Badger vaccination projects across England axed
- Published
The government has cut a project to vaccinate badgers against bovine TB that was planned for parts of England this summer.
Agriculture Minister James Paice has told MPs that a pilot vaccination project will now only take place near Stroud, Gloucestershire.
Programmes in Herefordshire and Worcestershire, Staffordshire and Devon have been scrapped.
Mr Paice said culling badgers was also being looked at.
The project is due to start in an area near Stroud in July and continue for five years, over which time the Department for Environment, Food and Rural Affairs (Defra) said an estimated £6m will be saved.
Sett surveys
A government spokesman said badgers are to be trapped and vaccinated over a 38.6 square miles of cattle farmland near Stroud, and sett surveys will be carried out in the area near Cheltenham.

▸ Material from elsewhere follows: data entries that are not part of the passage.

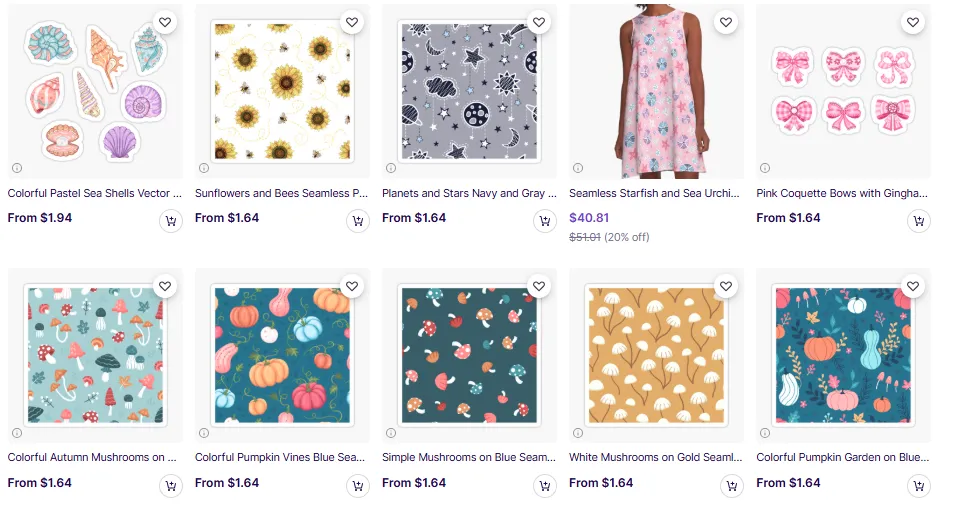954x507 pixels.
Task: Add Pink Coquette Bows to cart
Action: coord(919,221)
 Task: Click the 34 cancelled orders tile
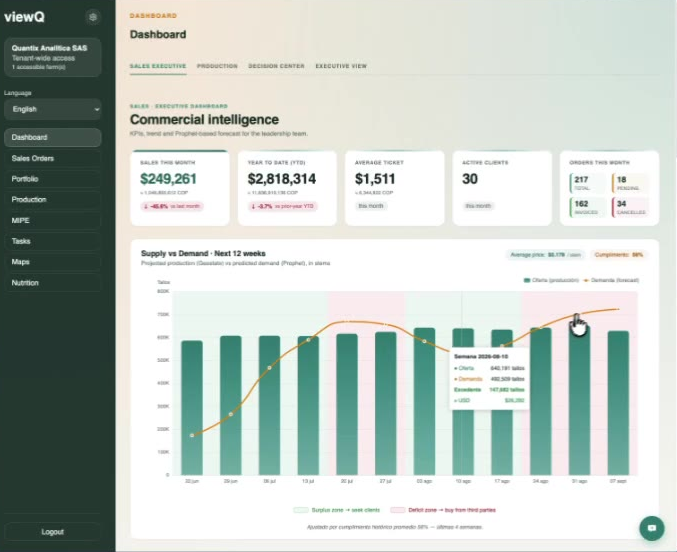tap(630, 207)
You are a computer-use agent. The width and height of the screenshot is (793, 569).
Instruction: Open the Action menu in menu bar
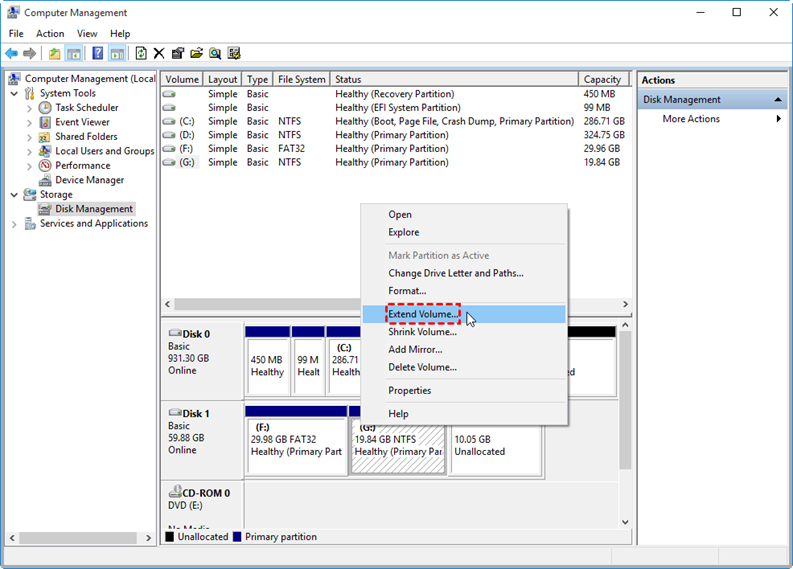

Badgers are blamed by many farmers for spreading TB, which affects cattle. Badger culling was ruled out by the previous government.
Mr Paice said: "We've committed to carefully-managed and science-led badger control as part of a package of measures, and we're looking carefully at badger vaccination and culling as part of that.
"It makes sense to review the badger vaccine deployment project to keep our options open and to ensure best possible use of taxpayers' money.
"By going ahead with the training in Stroud, we'll maintain capacity to train lay vaccinators while we consider how best to deploy vaccines as part of a badger control policy."